Record excerpts:

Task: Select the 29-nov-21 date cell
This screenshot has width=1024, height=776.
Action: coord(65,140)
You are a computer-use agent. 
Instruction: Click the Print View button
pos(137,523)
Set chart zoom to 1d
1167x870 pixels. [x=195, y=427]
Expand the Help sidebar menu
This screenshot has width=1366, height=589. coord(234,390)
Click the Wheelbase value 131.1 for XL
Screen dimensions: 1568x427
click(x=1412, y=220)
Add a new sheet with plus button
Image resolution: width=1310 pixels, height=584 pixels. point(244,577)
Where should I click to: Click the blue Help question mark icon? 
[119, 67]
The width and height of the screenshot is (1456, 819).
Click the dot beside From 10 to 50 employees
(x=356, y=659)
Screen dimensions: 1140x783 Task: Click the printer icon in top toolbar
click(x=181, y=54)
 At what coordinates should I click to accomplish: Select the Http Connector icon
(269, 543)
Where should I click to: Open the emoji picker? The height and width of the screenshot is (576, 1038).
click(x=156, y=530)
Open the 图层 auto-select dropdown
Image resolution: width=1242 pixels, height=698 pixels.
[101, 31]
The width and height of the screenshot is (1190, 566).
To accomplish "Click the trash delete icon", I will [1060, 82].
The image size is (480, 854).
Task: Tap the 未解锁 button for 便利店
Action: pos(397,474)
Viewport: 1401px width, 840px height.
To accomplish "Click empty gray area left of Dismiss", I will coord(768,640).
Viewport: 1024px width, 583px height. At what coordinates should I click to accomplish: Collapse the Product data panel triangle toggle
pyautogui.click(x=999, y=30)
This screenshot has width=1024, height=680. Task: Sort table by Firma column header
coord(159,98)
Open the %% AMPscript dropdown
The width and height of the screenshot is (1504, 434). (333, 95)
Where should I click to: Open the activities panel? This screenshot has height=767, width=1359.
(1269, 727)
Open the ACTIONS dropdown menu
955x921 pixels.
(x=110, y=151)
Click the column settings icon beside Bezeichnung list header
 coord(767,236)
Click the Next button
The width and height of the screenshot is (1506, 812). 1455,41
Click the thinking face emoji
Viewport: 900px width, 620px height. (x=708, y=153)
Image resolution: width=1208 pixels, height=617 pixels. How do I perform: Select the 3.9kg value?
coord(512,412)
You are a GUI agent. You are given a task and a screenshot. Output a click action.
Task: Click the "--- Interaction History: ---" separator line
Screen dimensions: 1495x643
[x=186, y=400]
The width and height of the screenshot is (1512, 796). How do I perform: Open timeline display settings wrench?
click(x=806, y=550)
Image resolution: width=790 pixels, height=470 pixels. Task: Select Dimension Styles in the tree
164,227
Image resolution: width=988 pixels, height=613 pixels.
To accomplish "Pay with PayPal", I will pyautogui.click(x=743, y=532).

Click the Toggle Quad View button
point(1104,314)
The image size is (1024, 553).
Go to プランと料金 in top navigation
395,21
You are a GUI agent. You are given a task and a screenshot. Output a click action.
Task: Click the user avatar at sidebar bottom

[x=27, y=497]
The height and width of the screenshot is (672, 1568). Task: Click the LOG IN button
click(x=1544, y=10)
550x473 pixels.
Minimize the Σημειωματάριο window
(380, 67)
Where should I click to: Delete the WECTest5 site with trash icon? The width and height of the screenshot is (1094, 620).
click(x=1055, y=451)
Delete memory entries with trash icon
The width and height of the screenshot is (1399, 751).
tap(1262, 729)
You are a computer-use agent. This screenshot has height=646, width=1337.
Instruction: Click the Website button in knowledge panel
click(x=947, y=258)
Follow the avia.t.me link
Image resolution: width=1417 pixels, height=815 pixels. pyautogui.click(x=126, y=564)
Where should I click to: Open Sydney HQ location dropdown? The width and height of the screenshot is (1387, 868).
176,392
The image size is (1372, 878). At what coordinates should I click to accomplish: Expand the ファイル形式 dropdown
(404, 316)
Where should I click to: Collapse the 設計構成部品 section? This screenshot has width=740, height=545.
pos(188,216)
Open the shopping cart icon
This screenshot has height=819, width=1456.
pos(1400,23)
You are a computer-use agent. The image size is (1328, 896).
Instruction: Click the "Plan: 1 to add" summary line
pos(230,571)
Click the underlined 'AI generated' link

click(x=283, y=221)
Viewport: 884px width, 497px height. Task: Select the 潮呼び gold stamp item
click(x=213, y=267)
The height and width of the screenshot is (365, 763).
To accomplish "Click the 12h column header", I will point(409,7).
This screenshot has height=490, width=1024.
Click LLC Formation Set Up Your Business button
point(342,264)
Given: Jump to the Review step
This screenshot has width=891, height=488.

About this task: Output the whole listing again, keeping every line identical.

Response to this task:
Task: Select the 29-nov-21 date cell
This screenshot has width=1024, height=776.
Action: coord(65,140)
You are a computer-use agent. 
Instruction: Click the Print View button
pos(137,523)
Set chart zoom to 1d
1167x870 pixels. [x=195, y=427]
Expand the Help sidebar menu
This screenshot has width=1366, height=589. coord(234,390)
Click the Wheelbase value 131.1 for XL
Screen dimensions: 1568x427
click(x=1412, y=220)
Add a new sheet with plus button
Image resolution: width=1310 pixels, height=584 pixels. point(244,577)
Where should I click to: Click the blue Help question mark icon? 
[119, 67]
The width and height of the screenshot is (1456, 819).
Click the dot beside From 10 to 50 employees
(x=356, y=659)
Screen dimensions: 1140x783 Task: Click the printer icon in top toolbar
click(x=181, y=54)
 At what coordinates should I click to accomplish: Select the Http Connector icon
(269, 543)
Where should I click to: Open the emoji picker? The height and width of the screenshot is (576, 1038).
click(x=156, y=530)
Open the 图层 auto-select dropdown
Image resolution: width=1242 pixels, height=698 pixels.
[101, 31]
The width and height of the screenshot is (1190, 566).
To accomplish "Click the trash delete icon", I will [1060, 82].
The image size is (480, 854).
Task: Tap the 未解锁 button for 便利店
Action: pos(397,474)
Viewport: 1401px width, 840px height.
To accomplish "Click empty gray area left of Dismiss", I will coord(768,640).
Viewport: 1024px width, 583px height. At what coordinates should I click to accomplish: Collapse the Product data panel triangle toggle
pyautogui.click(x=999, y=30)
This screenshot has width=1024, height=680. Task: Sort table by Firma column header
coord(159,98)
Open the %% AMPscript dropdown
The width and height of the screenshot is (1504, 434). (333, 95)
Where should I click to: Open the activities panel? This screenshot has height=767, width=1359.
(1269, 727)
Open the ACTIONS dropdown menu
955x921 pixels.
(x=110, y=151)
Click the column settings icon beside Bezeichnung list header
 coord(767,236)
Click the Next button
The width and height of the screenshot is (1506, 812). 1455,41
Click the thinking face emoji
Viewport: 900px width, 620px height. (x=708, y=153)
Image resolution: width=1208 pixels, height=617 pixels. How do I perform: Select the 3.9kg value?
coord(512,412)
You are a GUI agent. You are given a task and a screenshot. Output a click action.
Task: Click the "--- Interaction History: ---" separator line
Screen dimensions: 1495x643
[x=186, y=400]
The width and height of the screenshot is (1512, 796). How do I perform: Open timeline display settings wrench?
click(x=806, y=550)
Image resolution: width=790 pixels, height=470 pixels. Task: Select Dimension Styles in the tree
164,227
Image resolution: width=988 pixels, height=613 pixels.
To accomplish "Pay with PayPal", I will pyautogui.click(x=743, y=532).

Click the Toggle Quad View button
point(1104,314)
The image size is (1024, 553).
Go to プランと料金 in top navigation
395,21
You are a GUI agent. You are given a task and a screenshot. Output a click action.
Task: Click the user avatar at sidebar bottom

[x=27, y=497]
The height and width of the screenshot is (672, 1568). Task: Click the LOG IN button
click(x=1544, y=10)
550x473 pixels.
Minimize the Σημειωματάριο window
(380, 67)
Where should I click to: Delete the WECTest5 site with trash icon? The width and height of the screenshot is (1094, 620).
click(x=1055, y=451)
Delete memory entries with trash icon
The width and height of the screenshot is (1399, 751).
tap(1262, 729)
You are a computer-use agent. This screenshot has height=646, width=1337.
Instruction: Click the Website button in knowledge panel
click(x=947, y=258)
Follow the avia.t.me link
Image resolution: width=1417 pixels, height=815 pixels. pyautogui.click(x=126, y=564)
Where should I click to: Open Sydney HQ location dropdown? The width and height of the screenshot is (1387, 868).
176,392
The image size is (1372, 878). At what coordinates should I click to accomplish: Expand the ファイル形式 dropdown
(404, 316)
Where should I click to: Collapse the 設計構成部品 section? This screenshot has width=740, height=545.
pos(188,216)
Open the shopping cart icon
This screenshot has height=819, width=1456.
pos(1400,23)
You are a computer-use agent. The image size is (1328, 896).
Instruction: Click the "Plan: 1 to add" summary line
pos(230,571)
Click the underlined 'AI generated' link

click(x=283, y=221)
Viewport: 884px width, 497px height. Task: Select the 潮呼び gold stamp item
click(x=213, y=267)
The height and width of the screenshot is (365, 763).
To accomplish "Click the 12h column header", I will point(409,7).
This screenshot has height=490, width=1024.
Click LLC Formation Set Up Your Business button
point(342,264)
Given: Jump to the Review step
This screenshot has width=891, height=488.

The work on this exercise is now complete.